> SELECTED PASSAGE
NCBI Bookshelf. A service of the National Library of Medicine, National Institutes of Health.

SRA Handbook [Internet]. Bethesda (MD): National Center for Biotechnology Information (US); 2010-.

Cover of SRA Handbook

SRA Handbook [Internet].

Show details

Overview

Created: ; Last Update: March 5, 2014.

An Introduction to the Sequence Read Archive

The advent of massively parallel sequencing technologies has opened an extensive new vista of research possibilities — elucidation of the human microbiome, discovery of polymorphisms and mutations in individual genomes, mapping of protein–DNA interactions, and positioning of nucleosomes — to name just a few. In order to achieve these research goals, researchers must be able to effectively store, access, and manipulate the enormous volume of short read data generated from massively parallel sequencing experiments.

In response to the research community’s need for such a resource, NCBI, EBI, and DDBJ, under the auspices of the International Nucleotide Sequence Database Collaboration (INSDC), have developed the Sequence Read Archive (SRA) data storage and retrieval system. The SRA not only provides a place where researchers can archive their short read data, but also enables them to quickly access known data and their associated experimental descriptions (metadata) with pin-point accuracy.

The SRA currently contains more than 100 terabytes (100,000 gigabytes) of short read data and is growing rapidly. Due to the regular exchange of data between NCBI, EBI and DDBJ – all of whom are using the same design model and code libraries in their respective Sequence Read Archives -- researchers will be able to access the most up-to-date short read sequence data from around the world.

Terms of Usage

Permanence

Accessions issued by the SRA are always maintained and never reused. If a desired record has been withdrawn, then a message to this effect will be displayed to anyone who tries to access it. If a record has been superseded by a successor record, this fact will be presented to anyone trying to access it. Only in rare cases where the record needs to be expunged from the archive will a user not be able to access it.

Authentication

Submissions are managed through secure channels. These channels include PDA, NIH level login through CIT, and FTP accounts secured by passwords. We will correspond with submitters via email about submission and curation issues, but we do not exchange data by email. At this time NCBI PDA is used for authenticating to the SRA submission pages or accounts.

Please keep your PDA and file transfer accounts secure. Please do not reuse someone else’s accounts. Center accounts are provided for the convenience of automated pipelines and where multiple users need to manage submissions. The authentication information for such an account should be maintained securely by the Center. Accounts may be disabled or withdrawn after a long period of disuse in order to comply with NCBI security requirements.

Limitations

The Sequence Read Archive at NCBI is a public resource and the decision whether to submit data to this resource is the responsibility of the submitter. Prospective submitters should be aware of the following issues:

Never submit data without the permission of the principal investigator.

> THE DATA
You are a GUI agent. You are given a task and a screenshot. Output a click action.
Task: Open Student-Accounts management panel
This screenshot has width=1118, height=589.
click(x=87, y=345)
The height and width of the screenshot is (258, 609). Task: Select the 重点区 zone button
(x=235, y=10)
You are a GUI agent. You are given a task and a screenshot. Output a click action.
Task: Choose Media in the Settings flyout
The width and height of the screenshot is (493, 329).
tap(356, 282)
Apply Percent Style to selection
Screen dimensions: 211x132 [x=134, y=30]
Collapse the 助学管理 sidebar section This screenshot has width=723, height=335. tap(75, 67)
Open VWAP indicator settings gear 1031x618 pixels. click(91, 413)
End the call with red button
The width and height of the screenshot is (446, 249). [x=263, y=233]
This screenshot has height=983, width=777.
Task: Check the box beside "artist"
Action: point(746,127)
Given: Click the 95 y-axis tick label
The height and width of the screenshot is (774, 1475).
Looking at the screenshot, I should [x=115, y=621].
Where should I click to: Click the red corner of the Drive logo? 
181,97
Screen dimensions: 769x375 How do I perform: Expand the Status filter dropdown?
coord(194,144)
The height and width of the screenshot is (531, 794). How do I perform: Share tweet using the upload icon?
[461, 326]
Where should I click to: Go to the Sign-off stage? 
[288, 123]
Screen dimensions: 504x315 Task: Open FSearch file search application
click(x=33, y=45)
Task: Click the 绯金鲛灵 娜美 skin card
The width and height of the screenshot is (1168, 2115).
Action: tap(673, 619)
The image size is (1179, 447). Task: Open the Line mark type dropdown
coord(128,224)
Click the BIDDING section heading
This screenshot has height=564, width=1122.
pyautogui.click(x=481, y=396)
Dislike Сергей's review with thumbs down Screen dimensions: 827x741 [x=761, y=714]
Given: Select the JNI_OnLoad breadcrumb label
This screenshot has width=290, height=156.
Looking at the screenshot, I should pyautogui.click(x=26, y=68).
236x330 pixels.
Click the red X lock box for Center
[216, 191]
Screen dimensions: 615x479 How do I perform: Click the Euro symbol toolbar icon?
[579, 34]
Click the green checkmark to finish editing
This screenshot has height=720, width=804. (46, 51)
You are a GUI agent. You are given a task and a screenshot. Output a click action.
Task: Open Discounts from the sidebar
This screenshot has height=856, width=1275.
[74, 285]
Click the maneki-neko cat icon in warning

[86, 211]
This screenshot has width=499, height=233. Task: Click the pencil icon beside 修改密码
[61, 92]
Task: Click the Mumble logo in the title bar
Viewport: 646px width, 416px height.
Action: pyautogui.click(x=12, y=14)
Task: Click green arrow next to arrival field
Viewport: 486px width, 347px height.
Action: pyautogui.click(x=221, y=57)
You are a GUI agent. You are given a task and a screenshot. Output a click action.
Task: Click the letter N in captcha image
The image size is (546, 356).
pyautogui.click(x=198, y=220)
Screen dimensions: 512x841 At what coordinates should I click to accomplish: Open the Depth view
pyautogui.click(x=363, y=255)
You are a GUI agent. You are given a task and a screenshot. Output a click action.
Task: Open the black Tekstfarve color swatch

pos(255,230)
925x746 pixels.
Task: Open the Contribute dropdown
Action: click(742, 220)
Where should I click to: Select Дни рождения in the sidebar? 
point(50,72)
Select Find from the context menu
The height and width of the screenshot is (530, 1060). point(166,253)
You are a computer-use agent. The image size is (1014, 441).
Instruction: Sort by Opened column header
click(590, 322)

> PROBLEM DESCRIPTION
According to the SRA Handbook overview, why will researchers be able to access the most up-to-date short read sequence data from around the world? Explain in one to three sentences.

> ANSWER BELOW
NCBI, EBI, and DDBJ regularly exchange data with one another. All three use the same design model and code libraries in their respective Sequence Read Archives.